Court can be stressful: How to keep your cool


Going to court can be a very intense experience. The process is long, expensive, and it usually means you’ll have to cover difficult subject matter that can trigger strong emotional responses.

Here are a few tips you can try to keep your composure under pressure:

Prepare for the big day

Preparation is both physical and mental. On the physical side, try your best to get a good sleep the night before your court appearance, eat a healthy breakfast, and stay hydrated. This will ensure you’re energised and that your brain is working at its best during the day.

When it comes to the mental side, talk to your lawyer about what you should expect on the day. What do normal proceedings look like? What are some challenges that may arise? Knowing this in advance will help you anticipate changes and cope with proceedings as they unfold.

Create space for yourself

Courts are busy places. There are lots of other people, many of whom will be feeling just as tense as you are. On top of that, there will be lots of lawyers and court staff. There may also be police, children, service animals, witnesses, and even the media. It can be overwhelming.

It may be helpful to find a quiet spot to sit and wait until your matter is called. You can download a podcast or video onto your phone and listen to it with headphones to pass the time. You could also bring a book to read or some puzzles to keep your mind occupied. Don’t feel pressured to talk to anyone. It’s also wise to avoid crossing paths with the other party where possible.

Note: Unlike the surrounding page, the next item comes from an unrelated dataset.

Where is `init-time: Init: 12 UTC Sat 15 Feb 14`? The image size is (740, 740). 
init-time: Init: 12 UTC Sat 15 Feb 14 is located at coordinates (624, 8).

Give yourself time to process

It’s completely normal to feel nervous, stressed, or emotional during court proceedings. If you can feel strong feelings building up, the best thing you can do is take some deep breaths and try to calm down. It’s okay to show emotion but it’s important to avoid losing your temper.

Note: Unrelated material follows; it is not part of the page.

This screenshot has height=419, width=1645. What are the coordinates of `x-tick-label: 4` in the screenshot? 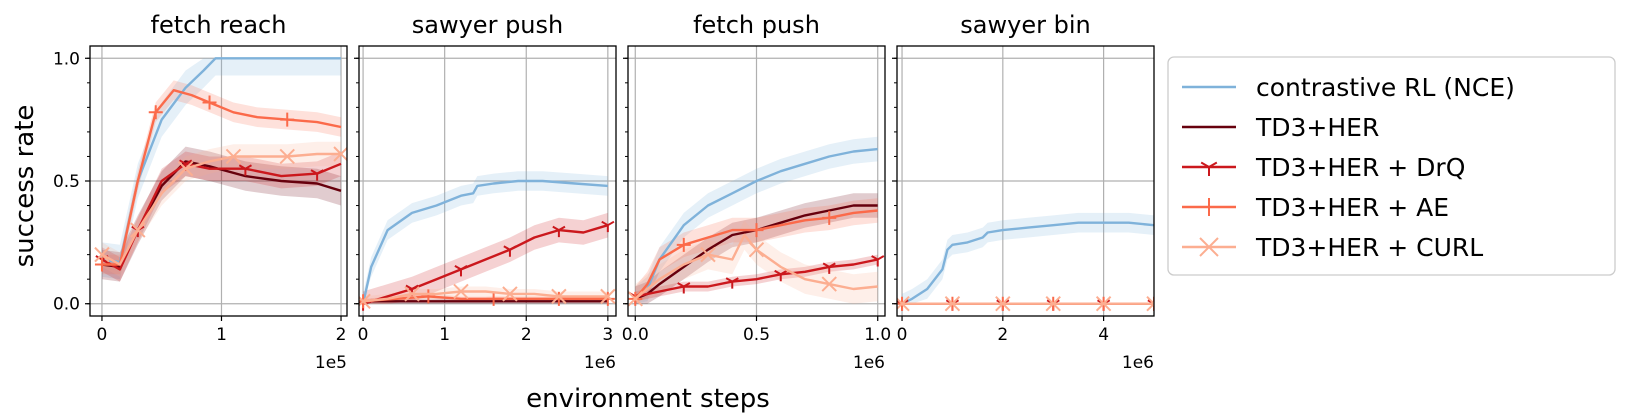 It's located at (1104, 335).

If you don’t understand a question or you suddenly feel your mind go blank, don’t panic or start rambling. You can always ask a judge or lawyer to repeat what they’ve just said. You’re also allowed to pause, take a sip of water, and consider your answer before you respond. 

Bring a support person

Sometimes a support person can make all the difference. You can bring a trusted person, such as a close friend or family member, to court with you. They can’t talk to you while court is in session, but they can encourage you during breaks and debrief with you afterward. 

It’s also helpful to maintain communication with your lawyer throughout the day. Checking in regularly will ensure you understand what’s happening and how it’s going. If they know you are struggling to maintain your composure, they will be able to help you through the process.

Remember the stakes

Courts are serious places. Judges and juries can make very important decisions about your life. Staying calm and present well will give you the best possible chance of having a good outcome.